Cytokine refacing effect reduces granulocyte macrophage colony-stimulating factor susceptibility to antibody neutralization

• Published in: Protein engineering, design and selection Vol. 28; no. 10; pp. 461 - 466
• Main Authors: Heinzelman, Pete, Carlson, Sharon J., Cox, George N.
• Format: Journal Article
• Language: English
• Published: England Oxford University Press 01.10.2015
• Subjects: Antibodies, Neutralizing - immunology; Cell Proliferation; Cytokine Receptor Common beta Subunit - metabolism; Cytokines - metabolism; Diverse Aspects of Antibodies and Fusion Proteins; Granulocyte-Macrophage Colony-Stimulating Factor - chemistry; Granulocyte-Macrophage Colony-Stimulating Factor - genetics; Granulocyte-Macrophage Colony-Stimulating Factor - immunology; Humans; Leukocytes - cytology; Models, Molecular; Mutation; Protein Engineering; Protein Structure, Secondary; Receptors, Granulocyte-Macrophage Colony-Stimulating Factor - metabolism; Recombinant Proteins - chemistry; Recombinant Proteins - genetics; Recombinant Proteins - immunology; Crohn's disease; GM-CSF; irritable bowel syndrome; Alzheimer's disease; immunogenicity
• ISSN: 1741-0126; 1741-0134
• DOI: 10.1093/protein/gzv019

Crohn's Disease (CD) afflicts over half a million Americans with an annual economic impact exceeding $10 billion. Granulocyte macrophage colony-stimulating factor (GM-CSF) can increase patient immune responses against intestinal microbes that promote CD and has been effective for some patients in clinical trials.
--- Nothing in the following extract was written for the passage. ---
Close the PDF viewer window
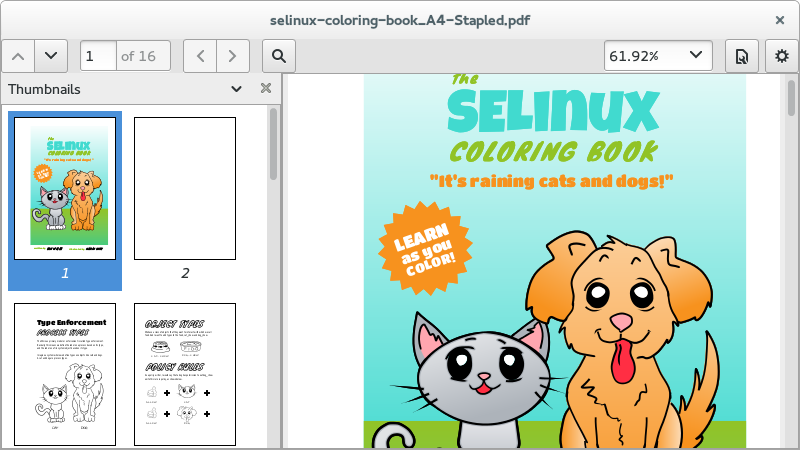800x450 pixels. tap(780, 20)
We have made important progress toward developing GM-CSF variants that could be more effective CD therapeutics by virtue of being less prone to neutralization by the endogenous GM-CSF autoantibodies that are highly expressed in CD patients. Yeast display engineering revealed mutations that increase GM-CSF variant binding affinity by up to ∼3-fold toward both GM-CSF receptor alpha and beta subunits in surface plasmon resonance experiments. Increased binding affinity did not reduce GM-CSF half-maximum effective concentration (EC50) values in conventional in vitro human leukocyte proliferation assays. Affinity-enhancing mutations did, however, promote a ‘refacing effect’ that imparted all five evaluated GM-CSF variants with increased in vitro bioactivity in the presence of GM-CSF-neutralizing polyclonal antisera. The most improved variant, H15L/R23L, was 6-fold more active than wild-type GM-CSF. Incorporation of additional known affinity-increasing mutations could augment the refacing effect and concomitant bioactivity improvements described here.